United States District Court, N.D. West Virginia, Martinsburg

March 12, 2018

JANET LILLIAN SCHEUVRONT, Plaintiff,
v.
COMMISSIONER OF SOCIAL SECURITY, Defendant.

          ORDER ADOPTING REPORT AND RECOMMENDATION

          GINA M. GROH, CHIEF UNITED STATES DISTRICT JUDGE.

         On this day, the above-styled matter came before this Court for consideration of the Report and Recommendation ("R&R") of United States Magistrate Judge Robert W. Trumble [ECF No. 24], entered on February 8, 2018. In his R&R Magistarate Judge Trumble recommends that the Court grant the Defendant's Motion for Summary Judgment [ECF No. 15] because the Administrative Law Judge's decision to deny the Plaintiff's claim for disability insurance benefits is supported by substantial evidence. Magistrate Judge Trumble further recommends that the Court deny the Plaintiff's Motion for Summary Judgement. ECF No. 12.

         I. Background

         Janet Lillian Scheuvront ("Plaintiff") filed an application for disability insurance benefits and supplemental security income on April 8, 2014. The application was initially denied on July 25, 2014, and again upon reconsideration on October 15, 2014. The Plaintiff then requested a hearing, which was held before an Administrative Law Judge ("ALJ") on June 29, 2016. The ALJ determined that the Plaintiff was not disabled. The Appeals Council denied the Plaintiffs request for review on June 20, 2017, and the Plaintiff timely filed her complaint in this Court on July 19, 2017. On October 12, 2017, the Plaintiff filed her motion for summary judgment. ECF No. 12. The Commissioner filed her motion for summary judgement on November 13, 2017. ECF No. 15. Thereafter, the Plaintiff filed a response to the Commissioner's motion for summary judgment on November 21, 2017. ECF No. 17. Having reviewed the parties' briefs, Magistrate Judge Trumble entered his R&R on February 8, 2018. ECF No. 21.

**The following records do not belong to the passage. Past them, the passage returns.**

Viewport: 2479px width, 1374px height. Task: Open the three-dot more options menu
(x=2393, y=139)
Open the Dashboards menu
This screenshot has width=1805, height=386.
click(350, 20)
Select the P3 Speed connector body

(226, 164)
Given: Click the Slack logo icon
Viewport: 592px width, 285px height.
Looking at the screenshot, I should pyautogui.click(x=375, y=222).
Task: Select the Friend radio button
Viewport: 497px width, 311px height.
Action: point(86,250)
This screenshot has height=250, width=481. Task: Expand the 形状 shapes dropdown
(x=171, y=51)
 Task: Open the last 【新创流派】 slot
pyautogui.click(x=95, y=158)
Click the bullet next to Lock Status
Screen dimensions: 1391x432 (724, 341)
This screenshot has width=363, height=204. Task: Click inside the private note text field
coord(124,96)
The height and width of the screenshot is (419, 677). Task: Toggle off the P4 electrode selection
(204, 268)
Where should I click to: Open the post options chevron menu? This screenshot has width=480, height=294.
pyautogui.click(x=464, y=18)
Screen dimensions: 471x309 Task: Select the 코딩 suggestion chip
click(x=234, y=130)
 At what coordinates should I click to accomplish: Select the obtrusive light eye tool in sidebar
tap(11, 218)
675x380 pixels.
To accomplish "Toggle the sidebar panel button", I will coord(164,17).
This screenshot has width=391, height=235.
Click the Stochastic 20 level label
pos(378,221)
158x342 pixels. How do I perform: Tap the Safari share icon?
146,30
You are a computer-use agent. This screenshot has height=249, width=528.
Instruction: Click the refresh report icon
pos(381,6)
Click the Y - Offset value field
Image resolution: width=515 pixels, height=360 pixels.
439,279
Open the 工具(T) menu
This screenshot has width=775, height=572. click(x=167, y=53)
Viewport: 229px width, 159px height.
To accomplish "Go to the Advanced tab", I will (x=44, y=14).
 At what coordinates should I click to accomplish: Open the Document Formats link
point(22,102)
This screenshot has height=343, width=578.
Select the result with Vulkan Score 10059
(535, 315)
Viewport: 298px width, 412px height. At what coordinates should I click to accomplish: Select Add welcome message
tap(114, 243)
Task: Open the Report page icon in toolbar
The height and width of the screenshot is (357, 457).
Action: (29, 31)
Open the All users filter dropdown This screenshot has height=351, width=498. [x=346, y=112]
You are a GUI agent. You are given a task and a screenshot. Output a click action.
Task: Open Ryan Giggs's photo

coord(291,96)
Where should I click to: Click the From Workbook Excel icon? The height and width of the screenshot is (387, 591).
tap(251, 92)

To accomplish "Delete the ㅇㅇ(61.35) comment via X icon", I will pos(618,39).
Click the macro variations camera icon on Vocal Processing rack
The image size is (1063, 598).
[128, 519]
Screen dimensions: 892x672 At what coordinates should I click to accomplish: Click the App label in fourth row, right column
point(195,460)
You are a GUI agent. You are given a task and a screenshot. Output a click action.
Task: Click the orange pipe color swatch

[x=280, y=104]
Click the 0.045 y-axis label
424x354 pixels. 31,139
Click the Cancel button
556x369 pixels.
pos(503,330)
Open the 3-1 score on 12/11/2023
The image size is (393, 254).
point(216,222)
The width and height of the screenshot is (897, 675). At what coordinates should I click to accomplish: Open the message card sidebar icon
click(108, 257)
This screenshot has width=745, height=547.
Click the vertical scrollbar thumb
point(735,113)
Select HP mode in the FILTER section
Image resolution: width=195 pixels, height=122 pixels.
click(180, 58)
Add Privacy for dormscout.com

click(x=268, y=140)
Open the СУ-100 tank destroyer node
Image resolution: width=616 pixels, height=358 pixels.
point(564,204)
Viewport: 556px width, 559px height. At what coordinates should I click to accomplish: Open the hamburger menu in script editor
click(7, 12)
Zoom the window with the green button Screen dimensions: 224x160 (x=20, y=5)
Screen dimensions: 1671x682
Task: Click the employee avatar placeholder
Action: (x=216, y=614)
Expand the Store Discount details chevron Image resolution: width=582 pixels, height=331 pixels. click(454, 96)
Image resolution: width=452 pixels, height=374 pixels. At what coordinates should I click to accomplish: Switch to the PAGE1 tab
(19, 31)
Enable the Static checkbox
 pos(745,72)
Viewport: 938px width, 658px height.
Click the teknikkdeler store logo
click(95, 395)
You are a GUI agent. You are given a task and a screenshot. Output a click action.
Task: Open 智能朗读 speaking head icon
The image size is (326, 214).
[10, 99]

         II. Standards of Review

         A. Review of the R&R

         Pursuant to 28 U.S.C. § 636(b)(1)(C), this Court is required to make a de novo review of those portions of the R&R to which objection is made. However, failure to file objections permits the district court to review the R&R under the standard that it believes to be appropriate, and if parties do not object to an issue, the parties' right to de novo review is waived. See Webb v. Califano, 468 F.Supp. 825 (E.D. Cal. 1979). Additionally, if the Plaintiff's objections simply "reiterate[] the same arguments made by the objecting party in [her] original papers submitted to the magistrate judge ... the Court subjects that portion of the report-recommendation challenged by those arguments to only a clear error review." Taylor v. Astrue, 32 F.Supp.3d 253, 260 (N.D.N.Y. 2012). Therefore, the Court will conduct a de novo review of those portions of the R&R to which a party makes new objections and will review the remaining portions of the R&R for clear error.

         B. Review of the ALJ's Decision

         The Social Security Act limits this Court's review of a final decision of the Commissioner to: (1) whether substantial evidence supports the Commissioner's decision, Richardson v. Perales, 402 U.S. 389, 390 (1971), and (2) whether the Commissioner applied the correct legal standards, Hays v. Sullivan, 907 F.2d 1453, 1456 (4th Cir. 1990). The phrase "supported by substantial evidence" means "more than a mere scintilla" and "such relevant evidence as a reasonable mind might accept as adequate to support a conclusion." See Perales, 402 U.S. at 401 (citing Consol. Edison Co. v. NLRB, 305 U.S. 197, 229 (1938)).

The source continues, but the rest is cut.